- **YOUR TASK**:
Please return every line below that contains the word "axis".

- **MATERIAL FOR THE TASK**:
__________________________________________________

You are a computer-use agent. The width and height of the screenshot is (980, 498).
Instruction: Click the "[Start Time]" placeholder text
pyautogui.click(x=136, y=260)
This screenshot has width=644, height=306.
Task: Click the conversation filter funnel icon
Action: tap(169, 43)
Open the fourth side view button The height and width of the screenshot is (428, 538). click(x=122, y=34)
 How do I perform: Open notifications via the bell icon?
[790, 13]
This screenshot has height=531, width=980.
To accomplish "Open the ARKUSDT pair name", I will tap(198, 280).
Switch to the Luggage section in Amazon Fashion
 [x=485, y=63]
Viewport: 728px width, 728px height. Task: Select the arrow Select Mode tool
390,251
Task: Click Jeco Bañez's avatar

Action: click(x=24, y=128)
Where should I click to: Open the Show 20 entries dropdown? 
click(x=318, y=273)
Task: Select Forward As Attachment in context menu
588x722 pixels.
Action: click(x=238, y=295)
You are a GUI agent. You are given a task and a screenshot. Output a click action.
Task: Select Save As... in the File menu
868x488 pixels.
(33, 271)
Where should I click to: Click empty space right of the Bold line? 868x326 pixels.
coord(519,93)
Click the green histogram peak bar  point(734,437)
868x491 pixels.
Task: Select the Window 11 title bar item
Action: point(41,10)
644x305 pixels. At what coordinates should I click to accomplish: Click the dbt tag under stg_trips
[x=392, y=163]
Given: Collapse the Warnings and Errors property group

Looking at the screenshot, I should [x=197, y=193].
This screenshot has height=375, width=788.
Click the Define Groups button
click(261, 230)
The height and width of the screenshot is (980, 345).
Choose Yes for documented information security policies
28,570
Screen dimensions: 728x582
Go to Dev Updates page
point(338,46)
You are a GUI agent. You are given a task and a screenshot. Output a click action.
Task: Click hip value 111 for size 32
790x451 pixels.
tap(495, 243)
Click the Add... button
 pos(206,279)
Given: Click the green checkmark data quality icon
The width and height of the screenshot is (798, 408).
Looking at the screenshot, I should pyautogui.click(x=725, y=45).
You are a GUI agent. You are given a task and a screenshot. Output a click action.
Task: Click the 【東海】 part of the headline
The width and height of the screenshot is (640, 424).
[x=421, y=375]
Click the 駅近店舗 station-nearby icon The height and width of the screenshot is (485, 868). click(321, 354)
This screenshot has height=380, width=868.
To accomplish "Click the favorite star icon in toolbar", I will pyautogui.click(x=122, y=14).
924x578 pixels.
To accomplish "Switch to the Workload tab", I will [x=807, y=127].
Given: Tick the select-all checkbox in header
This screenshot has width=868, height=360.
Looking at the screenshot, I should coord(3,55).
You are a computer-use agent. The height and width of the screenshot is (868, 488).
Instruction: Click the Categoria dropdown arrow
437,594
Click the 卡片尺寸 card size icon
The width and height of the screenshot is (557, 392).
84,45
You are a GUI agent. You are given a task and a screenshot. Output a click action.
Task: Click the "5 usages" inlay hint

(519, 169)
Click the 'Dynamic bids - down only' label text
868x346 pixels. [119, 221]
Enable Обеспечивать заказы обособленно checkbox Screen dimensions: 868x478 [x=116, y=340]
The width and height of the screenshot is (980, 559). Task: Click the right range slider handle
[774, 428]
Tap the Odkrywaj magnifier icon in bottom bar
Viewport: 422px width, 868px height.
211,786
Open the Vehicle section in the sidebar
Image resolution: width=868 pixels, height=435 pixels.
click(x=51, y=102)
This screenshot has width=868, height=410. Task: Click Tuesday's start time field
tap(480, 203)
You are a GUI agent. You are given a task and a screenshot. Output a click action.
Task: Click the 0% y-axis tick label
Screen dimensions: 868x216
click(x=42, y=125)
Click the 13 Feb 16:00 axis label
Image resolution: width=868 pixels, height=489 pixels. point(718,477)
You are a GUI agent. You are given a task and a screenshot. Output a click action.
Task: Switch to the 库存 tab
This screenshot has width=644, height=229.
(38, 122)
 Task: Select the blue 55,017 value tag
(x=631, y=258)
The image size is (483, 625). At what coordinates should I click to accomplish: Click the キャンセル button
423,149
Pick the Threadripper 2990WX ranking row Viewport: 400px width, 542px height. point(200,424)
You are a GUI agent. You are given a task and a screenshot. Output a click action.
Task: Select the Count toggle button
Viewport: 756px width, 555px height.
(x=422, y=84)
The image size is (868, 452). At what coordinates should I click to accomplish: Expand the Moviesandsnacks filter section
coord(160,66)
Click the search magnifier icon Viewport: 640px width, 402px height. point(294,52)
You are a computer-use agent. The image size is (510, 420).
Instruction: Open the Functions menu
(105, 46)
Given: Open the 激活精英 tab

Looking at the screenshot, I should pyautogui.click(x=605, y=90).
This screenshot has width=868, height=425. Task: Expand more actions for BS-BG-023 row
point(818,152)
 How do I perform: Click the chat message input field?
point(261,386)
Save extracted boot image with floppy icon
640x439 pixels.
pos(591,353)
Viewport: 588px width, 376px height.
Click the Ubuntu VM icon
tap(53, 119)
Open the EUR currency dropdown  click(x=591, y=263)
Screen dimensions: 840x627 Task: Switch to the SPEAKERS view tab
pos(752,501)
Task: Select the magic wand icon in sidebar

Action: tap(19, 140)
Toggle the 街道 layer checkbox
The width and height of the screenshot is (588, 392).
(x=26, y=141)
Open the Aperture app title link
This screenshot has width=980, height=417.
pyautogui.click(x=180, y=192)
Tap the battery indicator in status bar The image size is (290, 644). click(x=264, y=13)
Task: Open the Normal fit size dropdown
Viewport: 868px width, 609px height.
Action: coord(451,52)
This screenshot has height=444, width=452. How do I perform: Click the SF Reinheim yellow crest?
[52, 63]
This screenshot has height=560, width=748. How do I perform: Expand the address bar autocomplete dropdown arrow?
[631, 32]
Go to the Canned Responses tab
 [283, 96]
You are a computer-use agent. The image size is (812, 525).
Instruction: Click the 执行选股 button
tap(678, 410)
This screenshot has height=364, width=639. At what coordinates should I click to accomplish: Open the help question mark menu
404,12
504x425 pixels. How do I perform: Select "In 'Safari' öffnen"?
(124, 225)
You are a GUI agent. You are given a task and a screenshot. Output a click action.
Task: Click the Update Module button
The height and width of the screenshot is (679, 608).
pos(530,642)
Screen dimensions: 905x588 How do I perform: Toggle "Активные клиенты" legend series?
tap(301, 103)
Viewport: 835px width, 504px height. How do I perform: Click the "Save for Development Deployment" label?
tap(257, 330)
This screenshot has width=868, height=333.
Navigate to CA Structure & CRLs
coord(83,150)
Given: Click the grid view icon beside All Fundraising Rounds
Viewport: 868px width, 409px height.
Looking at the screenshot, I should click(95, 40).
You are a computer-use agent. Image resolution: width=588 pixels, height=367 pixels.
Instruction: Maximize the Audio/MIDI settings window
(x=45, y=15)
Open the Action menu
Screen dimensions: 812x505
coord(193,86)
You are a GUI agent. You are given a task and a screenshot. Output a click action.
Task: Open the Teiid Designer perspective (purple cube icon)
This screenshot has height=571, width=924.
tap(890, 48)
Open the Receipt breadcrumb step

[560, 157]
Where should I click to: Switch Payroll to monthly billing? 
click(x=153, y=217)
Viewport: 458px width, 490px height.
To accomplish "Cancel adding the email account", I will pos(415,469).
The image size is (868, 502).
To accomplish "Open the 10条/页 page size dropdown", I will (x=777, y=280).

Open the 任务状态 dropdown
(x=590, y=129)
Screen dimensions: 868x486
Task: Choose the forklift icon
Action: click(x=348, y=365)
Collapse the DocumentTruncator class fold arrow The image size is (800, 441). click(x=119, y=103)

__________________________________________________

- **WRITTEN ANSWER**:
Task: Click the 0% y-axis tick label
Click the 13 Feb 16:00 axis label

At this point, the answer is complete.